Description Jeff White 2017-01-12 17:30:56 MST
Created attachment 3933 [details]
slurm.conf

This relates to bug ID 1225.  In it I see:

sacctmgr modify QOS foo tres=gpu/tesla set MaxTRESPerUser=10

... and a mention of Slurm version 15.08.  I'm running 16.05.5-1 and that command fails:

# sacctmgr modify QOS kamiak_test tres=gpu/tesla set MaxTRESPerUser=1
 Unknown condition: tres=gpu/tesla
 Use keyword 'set' to modify SLURM_PRINT_VALUE
sacctmgr: error: slurmdb_format_tres_str: no value found

I'm already using MaxTRESPU to limit CPU and memory.  I'm trying to now limit GPUs as well.  Is there a way to do so in 16.05?
Comment 1 Jeff White 2017-01-12 17:31:50 MST
Created attachment 3934 [details]
gres.conf
Comment 2 Tim Wickberg 2017-01-12 17:53:44 MST
You'll need to modify your slurm.conf file to inform the slurmdbd that you have those TRES types. You'd want to add something like

AccountingStorageTRES=gres/gpu,gres/gpu/tesla

to slurm.conf before you can set that QOS limit. You'd need to restart slurmctld after this, and then run 'scontrol reconfigure' to update all the nodes as well.

Once done, you can set a limit like so:

sacctmgr modify QOS foo set MaxTRESPerUser=gres/gpu/tesla=10
Comment 3 Tim Wickberg 2017-01-12 18:42:21 MST
I misspoke in part, the syntax is subtly different and there are some limitations in how the current implementation works. I'm outlining a simplified version that avoids some unexpected side-effects below.

I'd recommend setting:

AccountingStorageTRES=gres/gpu

in slurm.conf, then restarting slurmctld. (The restart is required to push the update to slurmdbd.)
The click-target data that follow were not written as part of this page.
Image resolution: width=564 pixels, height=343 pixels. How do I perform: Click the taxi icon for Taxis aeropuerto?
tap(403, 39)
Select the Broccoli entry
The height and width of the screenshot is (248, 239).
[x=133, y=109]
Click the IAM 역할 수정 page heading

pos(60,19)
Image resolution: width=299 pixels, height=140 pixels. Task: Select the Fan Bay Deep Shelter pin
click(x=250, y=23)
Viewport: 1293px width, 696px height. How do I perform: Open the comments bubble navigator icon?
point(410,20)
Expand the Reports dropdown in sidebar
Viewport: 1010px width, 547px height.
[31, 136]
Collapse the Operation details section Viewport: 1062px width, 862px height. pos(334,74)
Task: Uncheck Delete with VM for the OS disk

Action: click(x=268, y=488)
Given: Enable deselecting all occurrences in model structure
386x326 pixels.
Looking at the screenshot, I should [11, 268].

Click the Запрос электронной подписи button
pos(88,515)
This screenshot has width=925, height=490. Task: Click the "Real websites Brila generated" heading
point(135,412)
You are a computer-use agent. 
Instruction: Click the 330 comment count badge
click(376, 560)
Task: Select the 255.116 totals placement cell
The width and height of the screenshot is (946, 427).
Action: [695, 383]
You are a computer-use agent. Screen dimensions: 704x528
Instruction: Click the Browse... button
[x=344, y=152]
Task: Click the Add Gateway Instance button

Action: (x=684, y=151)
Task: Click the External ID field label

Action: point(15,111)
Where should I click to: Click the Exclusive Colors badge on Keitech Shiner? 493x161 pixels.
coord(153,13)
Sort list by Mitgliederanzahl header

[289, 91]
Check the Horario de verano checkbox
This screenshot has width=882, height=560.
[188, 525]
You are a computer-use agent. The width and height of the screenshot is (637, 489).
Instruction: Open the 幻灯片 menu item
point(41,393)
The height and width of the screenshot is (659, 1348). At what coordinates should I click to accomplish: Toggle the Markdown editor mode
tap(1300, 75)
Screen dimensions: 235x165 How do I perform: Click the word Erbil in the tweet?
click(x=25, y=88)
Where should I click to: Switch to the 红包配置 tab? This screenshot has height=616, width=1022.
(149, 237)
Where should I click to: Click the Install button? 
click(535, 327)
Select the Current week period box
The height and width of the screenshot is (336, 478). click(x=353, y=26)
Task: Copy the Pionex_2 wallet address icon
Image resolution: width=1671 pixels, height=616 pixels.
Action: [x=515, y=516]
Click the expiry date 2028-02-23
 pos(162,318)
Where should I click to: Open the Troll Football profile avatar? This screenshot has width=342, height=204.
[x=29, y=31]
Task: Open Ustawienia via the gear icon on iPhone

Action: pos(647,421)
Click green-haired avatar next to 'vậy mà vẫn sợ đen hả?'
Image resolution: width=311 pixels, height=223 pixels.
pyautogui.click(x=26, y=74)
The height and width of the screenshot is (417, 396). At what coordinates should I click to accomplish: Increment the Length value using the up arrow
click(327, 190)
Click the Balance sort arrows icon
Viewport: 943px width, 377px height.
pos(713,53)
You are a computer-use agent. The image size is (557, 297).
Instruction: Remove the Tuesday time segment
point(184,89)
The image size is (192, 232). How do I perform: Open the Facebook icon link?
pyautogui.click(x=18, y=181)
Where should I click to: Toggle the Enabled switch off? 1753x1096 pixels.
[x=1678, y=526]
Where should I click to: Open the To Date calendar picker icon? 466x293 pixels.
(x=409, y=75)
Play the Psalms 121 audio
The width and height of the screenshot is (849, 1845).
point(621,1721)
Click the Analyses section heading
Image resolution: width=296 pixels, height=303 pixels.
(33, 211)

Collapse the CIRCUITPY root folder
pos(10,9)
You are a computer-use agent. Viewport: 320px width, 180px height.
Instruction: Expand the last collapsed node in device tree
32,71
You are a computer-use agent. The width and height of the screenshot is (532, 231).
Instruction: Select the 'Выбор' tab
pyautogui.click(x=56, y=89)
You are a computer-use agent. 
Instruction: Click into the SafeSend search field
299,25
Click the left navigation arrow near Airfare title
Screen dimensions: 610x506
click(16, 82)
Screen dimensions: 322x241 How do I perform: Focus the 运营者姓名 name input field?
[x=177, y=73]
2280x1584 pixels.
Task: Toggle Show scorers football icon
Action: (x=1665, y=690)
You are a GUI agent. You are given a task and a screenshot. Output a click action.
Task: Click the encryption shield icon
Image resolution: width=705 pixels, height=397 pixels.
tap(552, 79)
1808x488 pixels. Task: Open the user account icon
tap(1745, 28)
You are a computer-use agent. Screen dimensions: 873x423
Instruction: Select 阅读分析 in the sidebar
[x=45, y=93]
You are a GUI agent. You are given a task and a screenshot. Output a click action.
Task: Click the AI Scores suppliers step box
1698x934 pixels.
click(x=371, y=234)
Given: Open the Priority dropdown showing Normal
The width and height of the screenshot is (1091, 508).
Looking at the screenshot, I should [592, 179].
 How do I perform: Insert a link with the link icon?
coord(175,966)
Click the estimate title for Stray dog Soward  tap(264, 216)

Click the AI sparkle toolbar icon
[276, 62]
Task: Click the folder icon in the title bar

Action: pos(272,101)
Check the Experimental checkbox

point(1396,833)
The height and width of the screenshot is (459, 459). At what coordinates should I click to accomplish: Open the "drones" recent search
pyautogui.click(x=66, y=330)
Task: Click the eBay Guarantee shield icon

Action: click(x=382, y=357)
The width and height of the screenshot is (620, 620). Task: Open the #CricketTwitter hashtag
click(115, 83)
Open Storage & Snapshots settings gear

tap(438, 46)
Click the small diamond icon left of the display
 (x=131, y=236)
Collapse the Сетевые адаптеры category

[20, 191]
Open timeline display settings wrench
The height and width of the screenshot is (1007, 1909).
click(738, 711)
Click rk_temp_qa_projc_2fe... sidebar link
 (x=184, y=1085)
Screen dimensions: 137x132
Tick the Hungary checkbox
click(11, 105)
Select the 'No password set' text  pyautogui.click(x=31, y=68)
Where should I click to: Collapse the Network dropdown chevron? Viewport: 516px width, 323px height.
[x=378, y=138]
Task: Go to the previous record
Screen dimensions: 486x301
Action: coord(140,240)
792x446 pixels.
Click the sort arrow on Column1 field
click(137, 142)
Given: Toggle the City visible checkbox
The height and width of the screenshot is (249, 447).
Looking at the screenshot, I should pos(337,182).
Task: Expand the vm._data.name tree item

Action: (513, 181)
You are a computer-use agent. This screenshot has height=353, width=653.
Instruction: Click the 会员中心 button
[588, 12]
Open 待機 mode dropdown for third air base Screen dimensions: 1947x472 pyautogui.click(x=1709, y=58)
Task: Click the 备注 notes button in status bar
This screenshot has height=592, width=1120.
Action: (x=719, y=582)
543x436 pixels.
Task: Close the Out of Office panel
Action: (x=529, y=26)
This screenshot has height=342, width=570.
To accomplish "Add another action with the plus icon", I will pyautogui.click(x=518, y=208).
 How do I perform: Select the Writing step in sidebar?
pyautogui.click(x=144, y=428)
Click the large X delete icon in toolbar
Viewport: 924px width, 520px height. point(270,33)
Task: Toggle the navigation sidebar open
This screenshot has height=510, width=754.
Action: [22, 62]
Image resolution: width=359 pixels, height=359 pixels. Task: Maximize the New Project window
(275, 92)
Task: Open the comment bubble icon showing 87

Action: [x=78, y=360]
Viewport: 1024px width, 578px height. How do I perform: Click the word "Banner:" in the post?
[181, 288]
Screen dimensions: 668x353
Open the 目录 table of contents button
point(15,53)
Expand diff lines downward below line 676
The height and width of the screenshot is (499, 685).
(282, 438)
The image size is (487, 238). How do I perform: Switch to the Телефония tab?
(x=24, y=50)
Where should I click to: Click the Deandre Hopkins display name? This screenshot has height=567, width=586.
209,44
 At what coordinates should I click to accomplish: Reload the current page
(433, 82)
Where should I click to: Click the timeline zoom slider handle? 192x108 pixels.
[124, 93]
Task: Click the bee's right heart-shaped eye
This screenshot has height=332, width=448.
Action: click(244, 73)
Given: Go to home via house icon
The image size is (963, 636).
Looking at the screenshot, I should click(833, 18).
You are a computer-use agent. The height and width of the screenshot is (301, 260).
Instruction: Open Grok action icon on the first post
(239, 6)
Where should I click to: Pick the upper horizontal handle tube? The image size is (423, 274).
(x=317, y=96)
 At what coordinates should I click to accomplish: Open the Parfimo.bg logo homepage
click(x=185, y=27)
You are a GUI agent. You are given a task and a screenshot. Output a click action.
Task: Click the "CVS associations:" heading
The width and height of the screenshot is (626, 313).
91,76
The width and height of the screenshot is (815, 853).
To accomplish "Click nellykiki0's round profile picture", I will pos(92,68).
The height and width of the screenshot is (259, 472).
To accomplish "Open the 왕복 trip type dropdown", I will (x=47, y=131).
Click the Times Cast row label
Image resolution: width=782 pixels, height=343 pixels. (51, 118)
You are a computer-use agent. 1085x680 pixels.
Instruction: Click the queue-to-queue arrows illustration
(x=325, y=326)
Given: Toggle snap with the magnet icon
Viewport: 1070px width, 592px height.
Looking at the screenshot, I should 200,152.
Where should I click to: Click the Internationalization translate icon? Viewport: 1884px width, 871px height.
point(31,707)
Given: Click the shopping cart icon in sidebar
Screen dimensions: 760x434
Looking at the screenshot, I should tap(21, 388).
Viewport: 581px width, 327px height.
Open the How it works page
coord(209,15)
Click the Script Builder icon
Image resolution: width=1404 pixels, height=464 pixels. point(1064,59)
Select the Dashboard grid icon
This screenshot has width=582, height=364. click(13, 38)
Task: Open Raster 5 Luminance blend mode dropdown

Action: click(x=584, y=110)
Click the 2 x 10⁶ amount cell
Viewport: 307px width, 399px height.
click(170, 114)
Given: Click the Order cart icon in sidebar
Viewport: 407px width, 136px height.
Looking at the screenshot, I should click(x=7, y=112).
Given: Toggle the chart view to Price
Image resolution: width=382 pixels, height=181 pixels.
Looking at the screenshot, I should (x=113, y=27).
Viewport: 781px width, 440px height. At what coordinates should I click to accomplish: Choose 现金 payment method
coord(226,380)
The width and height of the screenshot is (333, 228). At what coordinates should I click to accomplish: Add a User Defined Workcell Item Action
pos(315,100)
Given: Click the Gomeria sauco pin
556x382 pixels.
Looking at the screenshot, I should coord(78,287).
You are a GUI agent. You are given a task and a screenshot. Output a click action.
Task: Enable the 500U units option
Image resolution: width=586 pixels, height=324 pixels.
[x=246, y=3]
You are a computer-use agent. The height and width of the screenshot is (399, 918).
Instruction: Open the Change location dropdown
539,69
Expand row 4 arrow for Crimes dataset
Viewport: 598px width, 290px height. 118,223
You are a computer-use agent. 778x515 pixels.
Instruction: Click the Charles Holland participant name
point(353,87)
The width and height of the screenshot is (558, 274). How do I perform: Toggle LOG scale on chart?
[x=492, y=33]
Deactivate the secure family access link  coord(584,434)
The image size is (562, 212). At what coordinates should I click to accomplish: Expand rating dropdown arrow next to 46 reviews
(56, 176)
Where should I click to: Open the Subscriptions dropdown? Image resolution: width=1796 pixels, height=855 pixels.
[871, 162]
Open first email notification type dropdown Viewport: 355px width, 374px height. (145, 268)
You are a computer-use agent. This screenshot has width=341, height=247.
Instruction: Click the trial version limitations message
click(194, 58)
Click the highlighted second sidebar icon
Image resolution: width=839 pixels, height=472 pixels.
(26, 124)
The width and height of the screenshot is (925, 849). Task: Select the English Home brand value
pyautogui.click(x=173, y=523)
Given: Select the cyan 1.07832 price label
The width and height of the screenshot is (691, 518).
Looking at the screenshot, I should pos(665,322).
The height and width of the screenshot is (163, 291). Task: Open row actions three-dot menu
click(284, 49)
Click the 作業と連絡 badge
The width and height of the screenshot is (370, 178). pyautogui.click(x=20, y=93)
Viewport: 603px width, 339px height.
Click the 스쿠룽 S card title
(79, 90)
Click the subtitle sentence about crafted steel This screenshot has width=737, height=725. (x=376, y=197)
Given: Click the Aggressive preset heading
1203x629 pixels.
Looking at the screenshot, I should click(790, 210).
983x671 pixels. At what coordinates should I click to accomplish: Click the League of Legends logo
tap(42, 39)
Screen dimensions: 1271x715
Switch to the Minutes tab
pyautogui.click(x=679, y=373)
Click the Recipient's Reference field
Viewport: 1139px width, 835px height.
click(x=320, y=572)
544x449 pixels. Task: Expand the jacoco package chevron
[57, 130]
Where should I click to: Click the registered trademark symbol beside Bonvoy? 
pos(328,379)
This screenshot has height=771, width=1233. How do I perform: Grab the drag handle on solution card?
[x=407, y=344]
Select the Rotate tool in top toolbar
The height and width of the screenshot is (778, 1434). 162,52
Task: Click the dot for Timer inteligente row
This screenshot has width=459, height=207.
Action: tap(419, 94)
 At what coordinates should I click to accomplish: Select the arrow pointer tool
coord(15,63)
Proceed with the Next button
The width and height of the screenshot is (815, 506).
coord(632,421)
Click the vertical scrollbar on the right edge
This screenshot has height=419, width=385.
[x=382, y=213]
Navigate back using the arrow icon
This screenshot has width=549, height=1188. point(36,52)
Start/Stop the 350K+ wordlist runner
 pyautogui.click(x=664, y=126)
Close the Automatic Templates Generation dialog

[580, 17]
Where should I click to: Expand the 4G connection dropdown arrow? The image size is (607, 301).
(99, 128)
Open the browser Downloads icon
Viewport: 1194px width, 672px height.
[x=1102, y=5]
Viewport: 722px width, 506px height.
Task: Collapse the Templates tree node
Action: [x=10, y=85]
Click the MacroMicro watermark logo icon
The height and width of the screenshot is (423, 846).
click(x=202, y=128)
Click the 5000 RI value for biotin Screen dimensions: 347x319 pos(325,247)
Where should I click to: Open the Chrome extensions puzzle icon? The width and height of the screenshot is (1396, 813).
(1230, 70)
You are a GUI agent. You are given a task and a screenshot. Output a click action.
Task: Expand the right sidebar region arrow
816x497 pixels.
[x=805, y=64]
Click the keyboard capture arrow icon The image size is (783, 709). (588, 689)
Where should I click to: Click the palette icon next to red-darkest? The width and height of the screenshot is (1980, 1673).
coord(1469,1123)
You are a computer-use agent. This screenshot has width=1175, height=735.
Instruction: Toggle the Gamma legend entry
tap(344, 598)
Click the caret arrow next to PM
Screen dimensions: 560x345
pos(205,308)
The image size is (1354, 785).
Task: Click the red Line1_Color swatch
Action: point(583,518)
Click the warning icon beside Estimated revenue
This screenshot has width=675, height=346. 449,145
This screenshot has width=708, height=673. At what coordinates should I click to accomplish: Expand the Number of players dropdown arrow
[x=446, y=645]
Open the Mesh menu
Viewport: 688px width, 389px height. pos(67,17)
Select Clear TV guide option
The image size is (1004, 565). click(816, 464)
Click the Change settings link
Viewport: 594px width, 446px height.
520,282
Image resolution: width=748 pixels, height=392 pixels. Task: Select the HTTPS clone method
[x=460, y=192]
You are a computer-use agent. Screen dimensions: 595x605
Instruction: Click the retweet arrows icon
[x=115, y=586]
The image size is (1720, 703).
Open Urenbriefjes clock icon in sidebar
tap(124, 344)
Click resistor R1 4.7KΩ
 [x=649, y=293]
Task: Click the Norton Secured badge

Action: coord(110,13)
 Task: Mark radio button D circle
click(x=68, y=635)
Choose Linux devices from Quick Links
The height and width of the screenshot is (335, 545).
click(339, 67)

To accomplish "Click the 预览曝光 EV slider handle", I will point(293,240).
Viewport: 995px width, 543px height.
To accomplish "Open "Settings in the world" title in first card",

Running 'scontrol reconfigure' after that will prevent a lot of warning messages about the configuration file being out of sync with the compute nodes, although that's not a big deal here; they aren't affected by that change.

After that's done, you can set your limit with:

sacctmgr modify QOS foo set MaxTRESPerUser=gres/gpu=10

Users running under that QOS will then be limited to 10 devices (either requested as --gres=gpu:10 or --gres=gpu:tesla:10, or through a combination of jobs).

- Tim
Comment 4 Jeff White 2017-01-13 10:52:19 MST
The settings mentioned in comment 3 appear to do what I need to be able to add GPUs to MaxTRESPerUser.